We want to know the adventures or misadventures you embarked upon while reporting a health-related story.
But don't feel the need to be too serious. Your tales can be sobering, wise or simply entertaining. Here's how to enter:
1. In 420 or fewer characters, answer this question: What's the craziest thing you did while reporting a health-related story? (Since you only have limited space, feel free to augment your entry with links to pictures, articles or video. Just keep it clean!)
2. Post your story as a status update on our Reporting on Health Facebook page by Fri., March 4 at midnight. Don't forget to "like" us so you can post your update!
3. Check back on our Facebook page after Fri., March 18 to see if you won! We'll also announce the winner here at ReportingonHealth, on Twitter @ReportingonHealth, and in our weekly newsletter, which you can sign up for here.
Please indulge me as I share a few tidbits from my own journalism career, unfettered by the 420-character limit that will force the rest of you to be more concise.
In my case, I'd skip right past the many bars I frequented as a reporter for the San Jose Mercury News to interview factory workers (someone's got to look out for their health and safety, but I recommend skipping the topless waitress as you work the room for information!). Instead, I'd hone in on the time I flew to Choluteca, Honduras from the capital city of Tegucigalpa more than a decade ago. All major roads had been destroyed in the wake of Hurricane Mitch, so I talked my way onto a military plane on a relief mission -- the sole passenger in a cargo hold stacked floor to ceiling with mattresses. Nearly mobbed as I rode in the back of a relief truck on water-logged streets, my report focused on the health issues confronting a flooded city without potable water.
"Hondurans are drowning in water and dying of thirst," I wrote for Knight Ridder News Service.

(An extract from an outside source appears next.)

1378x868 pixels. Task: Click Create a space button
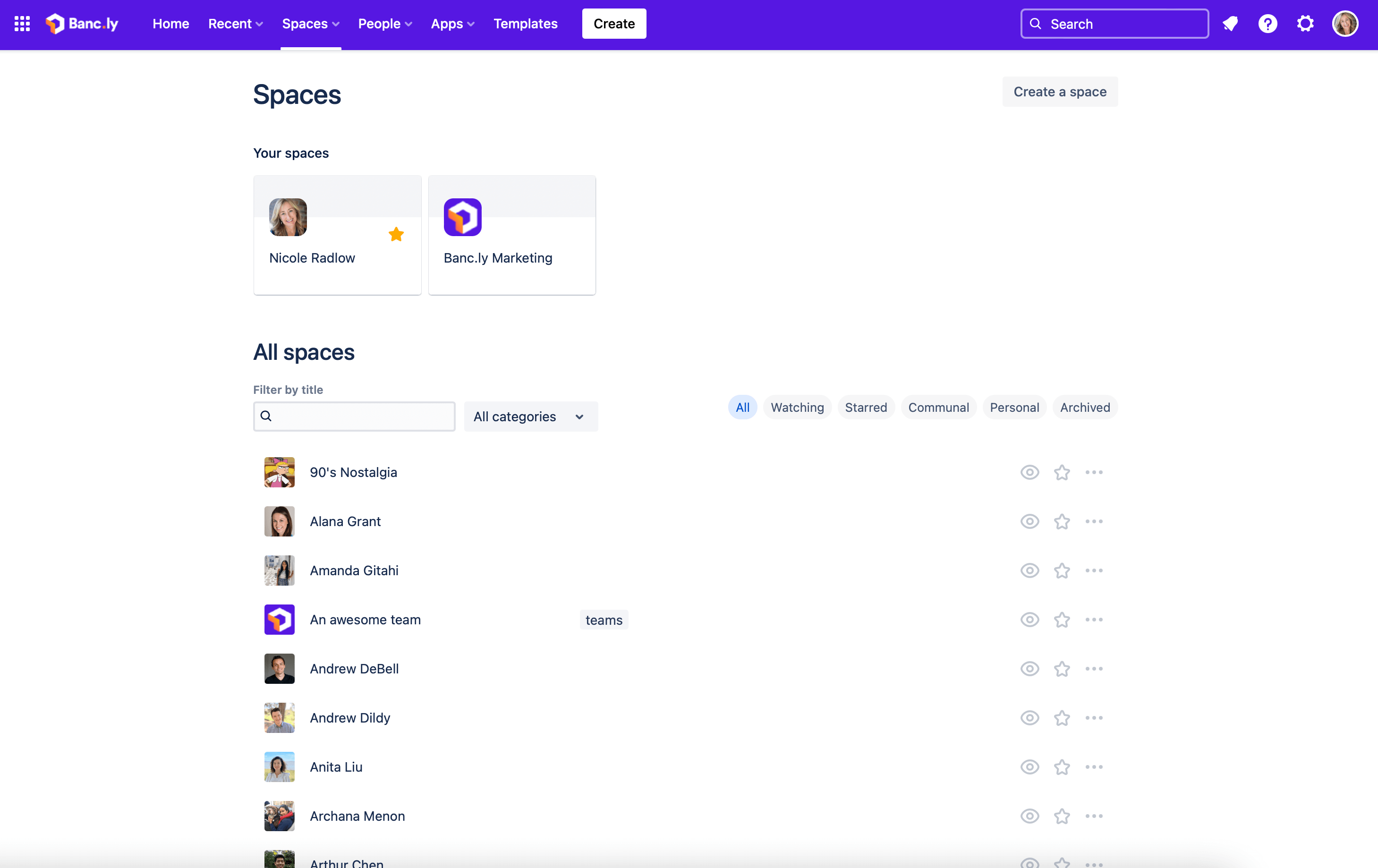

"The storm that killed thousands and left more than a million homeless has destroyed the water supply for 80 percent of the capital and 98 percent of the southern city of Choluteca, water officials say. Hundreds of smaller towns throughout the country also remain isolated, and international relief agencies believe people could die of dehydration before water is restored. In the capital of 1.2 million people, residents are bathing and washing clothes in tributaries of the Rio Choluteca, in waters filled with corpses and raw sewage. Throughout the country, too many desperate people are drinking contaminated water."